• Problem description: Repeat the records exactly, with one exception: no images.

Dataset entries
────────────────────────────────────────

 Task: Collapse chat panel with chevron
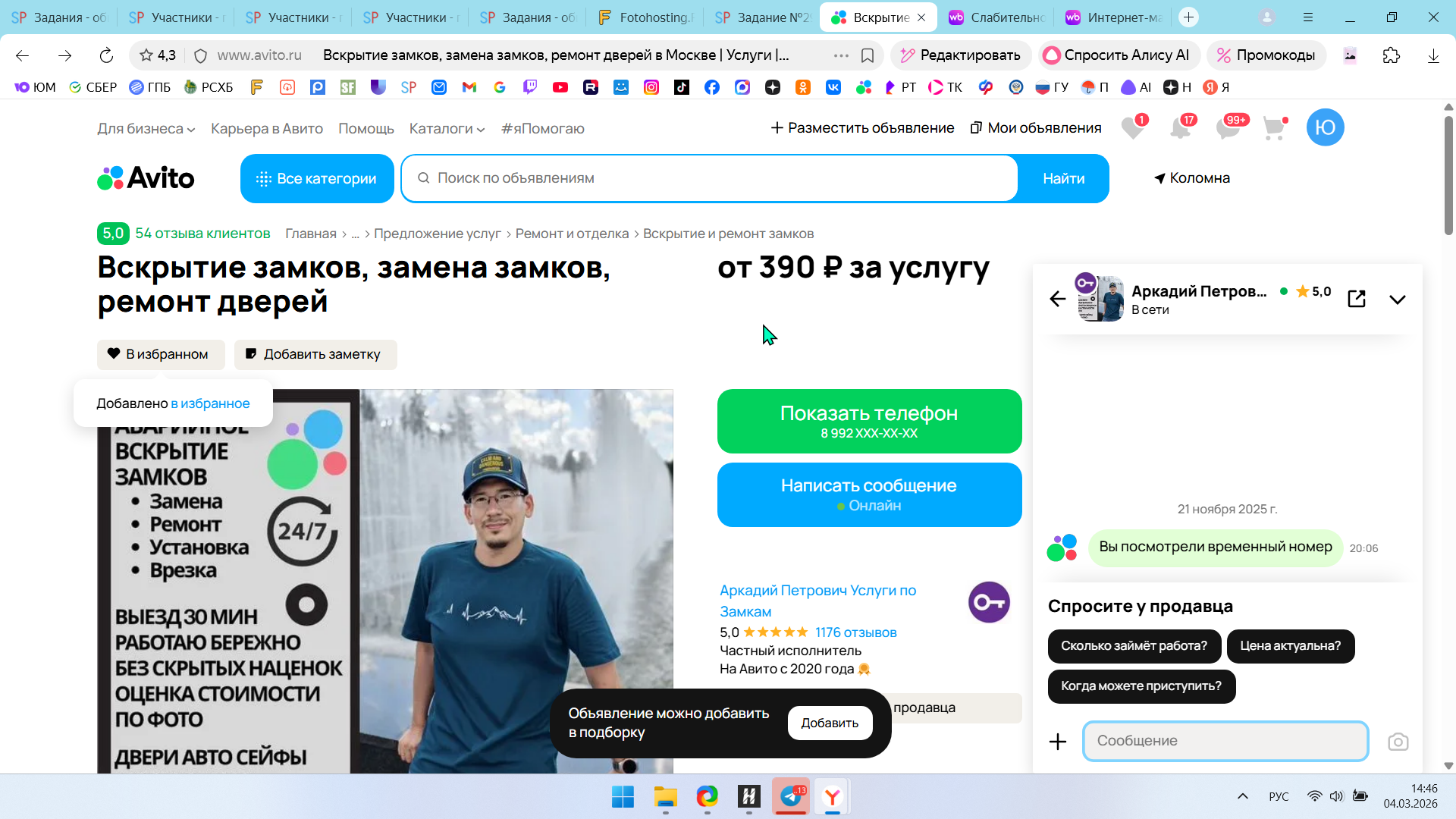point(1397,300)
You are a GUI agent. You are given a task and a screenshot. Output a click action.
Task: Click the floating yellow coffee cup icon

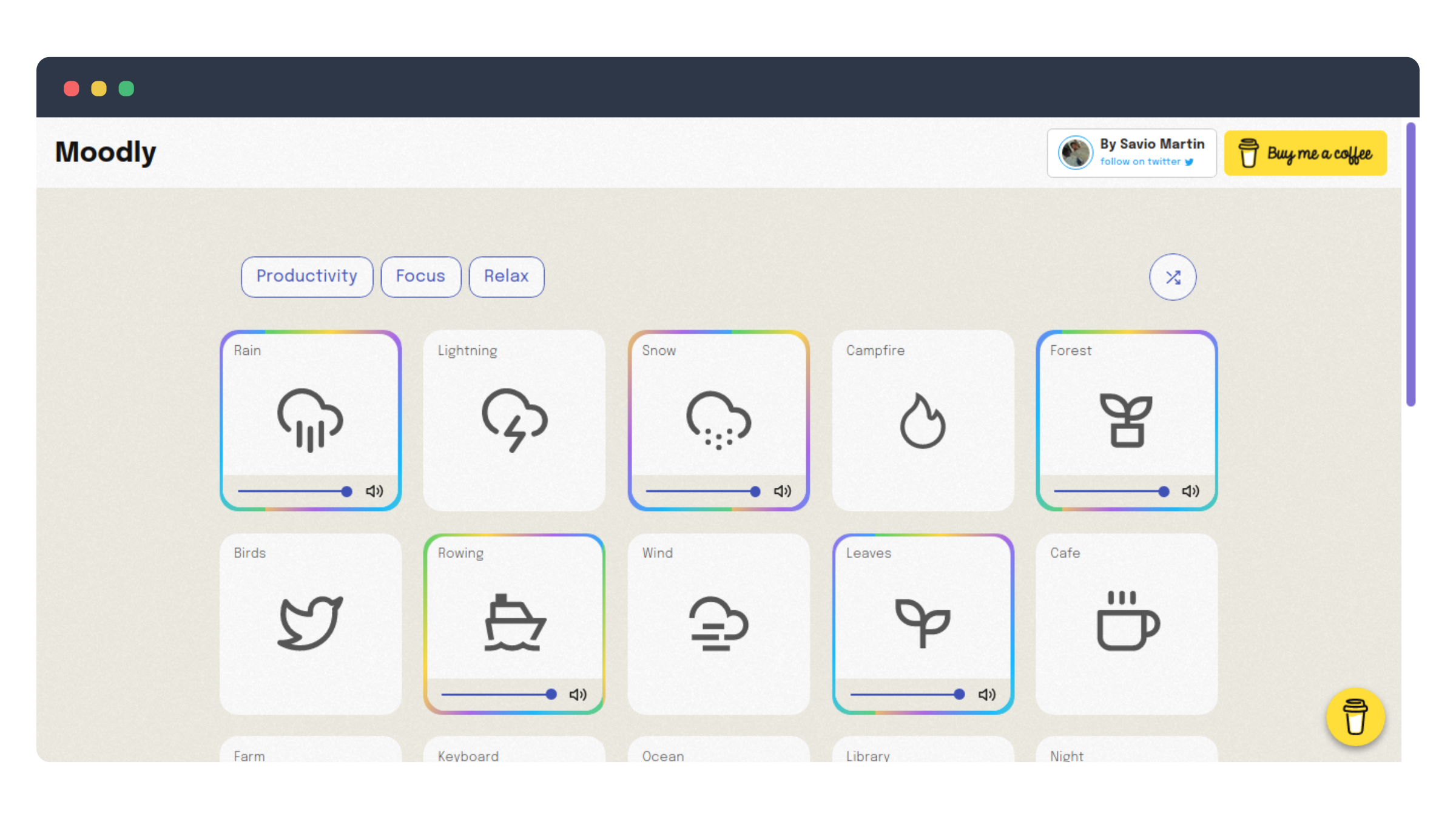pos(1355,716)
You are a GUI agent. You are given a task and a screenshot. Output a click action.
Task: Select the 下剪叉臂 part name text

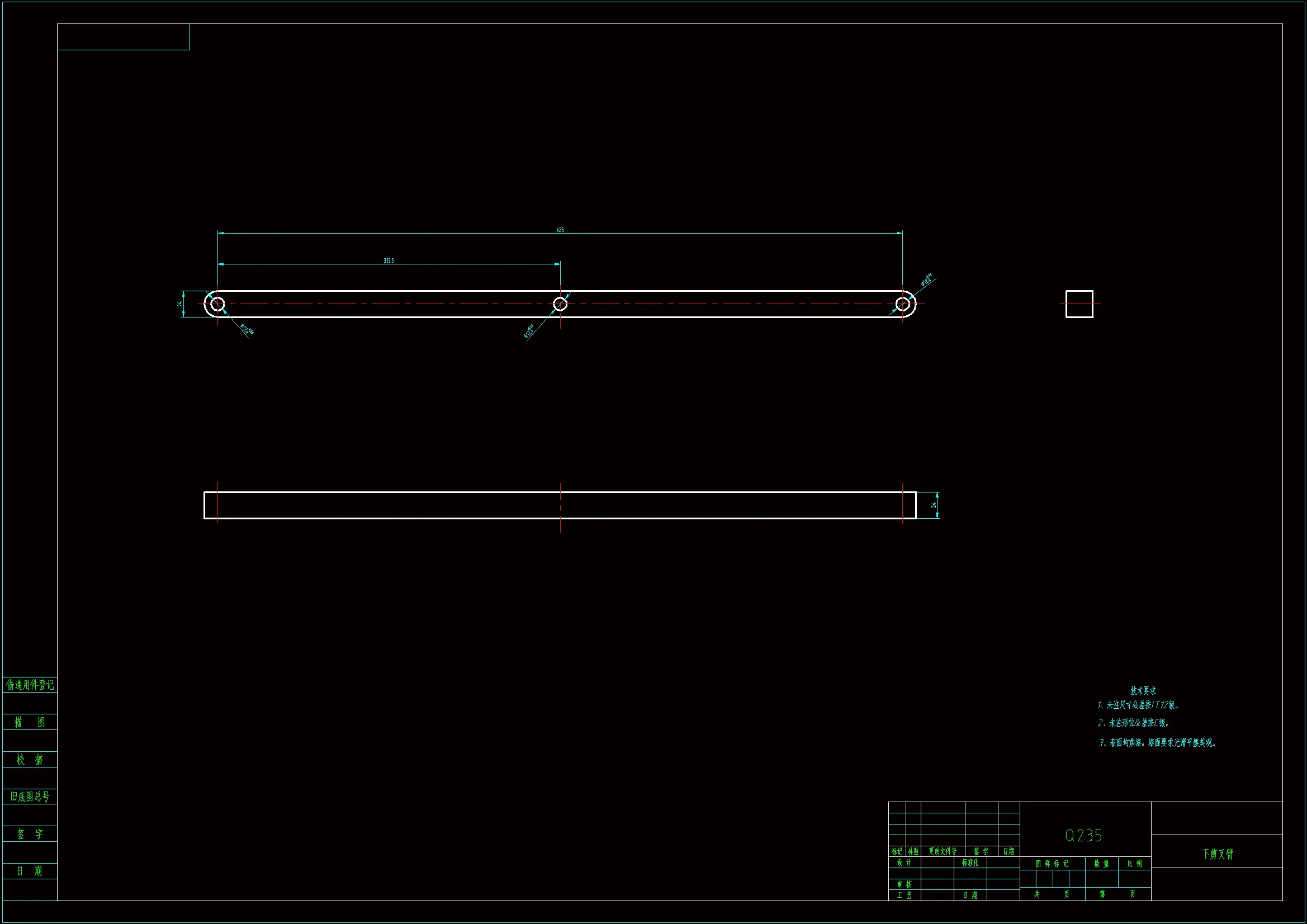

────────────────────────────────────────

• Solution to this task:
 Task: Collapse chat panel with chevron
point(1397,300)
You are a GUI agent. You are given a task and a screenshot. Output a click action.
Task: Click the floating yellow coffee cup icon

pos(1355,716)
You are a GUI agent. You are given a task and a screenshot. Output a click action.
Task: Select the 下剪叉臂 part name text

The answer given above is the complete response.